**Поставленная задача:** Выпишите из приведенных ниже записей все строки, где встречается слово «coordinates», с учетом регистра.

**Предоставленные записи:**
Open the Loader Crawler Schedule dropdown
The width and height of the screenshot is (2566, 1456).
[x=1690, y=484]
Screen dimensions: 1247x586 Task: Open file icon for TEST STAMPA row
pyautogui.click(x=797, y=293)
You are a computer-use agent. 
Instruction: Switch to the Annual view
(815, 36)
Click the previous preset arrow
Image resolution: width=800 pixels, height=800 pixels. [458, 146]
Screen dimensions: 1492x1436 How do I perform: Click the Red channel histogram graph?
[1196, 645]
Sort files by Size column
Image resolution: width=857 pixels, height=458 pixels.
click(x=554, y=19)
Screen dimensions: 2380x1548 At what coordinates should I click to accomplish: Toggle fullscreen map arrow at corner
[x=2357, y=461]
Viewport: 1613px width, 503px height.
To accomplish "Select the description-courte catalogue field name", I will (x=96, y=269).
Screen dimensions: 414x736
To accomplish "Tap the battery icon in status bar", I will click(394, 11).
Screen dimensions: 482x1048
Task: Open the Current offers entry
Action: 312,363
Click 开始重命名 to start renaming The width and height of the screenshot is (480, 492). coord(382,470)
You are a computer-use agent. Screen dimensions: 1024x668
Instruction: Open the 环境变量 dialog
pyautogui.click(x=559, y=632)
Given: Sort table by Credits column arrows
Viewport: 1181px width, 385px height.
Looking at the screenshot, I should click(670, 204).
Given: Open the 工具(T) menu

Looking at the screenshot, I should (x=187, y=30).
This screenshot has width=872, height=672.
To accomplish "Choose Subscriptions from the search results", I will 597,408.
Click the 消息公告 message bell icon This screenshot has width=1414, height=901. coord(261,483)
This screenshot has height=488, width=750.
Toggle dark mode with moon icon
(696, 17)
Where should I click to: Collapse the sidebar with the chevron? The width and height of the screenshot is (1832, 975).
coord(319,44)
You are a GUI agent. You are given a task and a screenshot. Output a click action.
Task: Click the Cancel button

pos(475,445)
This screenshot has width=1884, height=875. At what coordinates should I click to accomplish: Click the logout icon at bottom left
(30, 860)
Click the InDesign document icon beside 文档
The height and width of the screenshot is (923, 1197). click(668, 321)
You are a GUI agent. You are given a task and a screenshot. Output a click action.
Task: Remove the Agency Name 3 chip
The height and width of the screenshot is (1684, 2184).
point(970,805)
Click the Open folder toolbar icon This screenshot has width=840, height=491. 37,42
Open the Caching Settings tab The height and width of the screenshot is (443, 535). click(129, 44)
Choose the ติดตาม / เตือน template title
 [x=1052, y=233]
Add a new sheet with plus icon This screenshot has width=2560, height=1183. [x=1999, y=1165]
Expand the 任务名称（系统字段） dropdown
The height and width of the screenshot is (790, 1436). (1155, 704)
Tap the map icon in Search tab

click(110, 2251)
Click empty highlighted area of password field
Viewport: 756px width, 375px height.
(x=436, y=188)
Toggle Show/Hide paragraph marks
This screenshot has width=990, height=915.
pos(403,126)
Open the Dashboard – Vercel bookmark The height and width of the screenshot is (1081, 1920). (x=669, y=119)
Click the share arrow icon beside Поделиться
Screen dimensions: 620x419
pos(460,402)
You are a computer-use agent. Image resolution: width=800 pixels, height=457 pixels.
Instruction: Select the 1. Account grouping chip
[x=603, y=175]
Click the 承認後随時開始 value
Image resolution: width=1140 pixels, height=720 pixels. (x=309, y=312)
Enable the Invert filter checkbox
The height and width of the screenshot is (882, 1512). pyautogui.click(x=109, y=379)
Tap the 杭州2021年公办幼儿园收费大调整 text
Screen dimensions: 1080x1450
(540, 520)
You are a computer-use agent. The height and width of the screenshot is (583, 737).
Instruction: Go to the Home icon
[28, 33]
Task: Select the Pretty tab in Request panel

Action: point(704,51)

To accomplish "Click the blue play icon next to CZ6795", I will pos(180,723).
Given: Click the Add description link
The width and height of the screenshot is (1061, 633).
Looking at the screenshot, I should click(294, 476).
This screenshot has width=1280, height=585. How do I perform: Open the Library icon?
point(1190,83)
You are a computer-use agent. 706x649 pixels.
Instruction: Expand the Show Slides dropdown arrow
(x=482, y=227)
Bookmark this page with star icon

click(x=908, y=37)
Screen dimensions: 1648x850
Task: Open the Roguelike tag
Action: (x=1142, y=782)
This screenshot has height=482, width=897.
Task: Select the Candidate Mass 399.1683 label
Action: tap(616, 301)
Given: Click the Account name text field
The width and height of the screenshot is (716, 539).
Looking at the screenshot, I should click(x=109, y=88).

**Результат:**
Screen dimensions: 2380x1548 At what coordinates should I click to accomplish: Toggle fullscreen map arrow at corner
This screenshot has width=1884, height=875. At what coordinates should I click to accomplish: Click the logout icon at bottom left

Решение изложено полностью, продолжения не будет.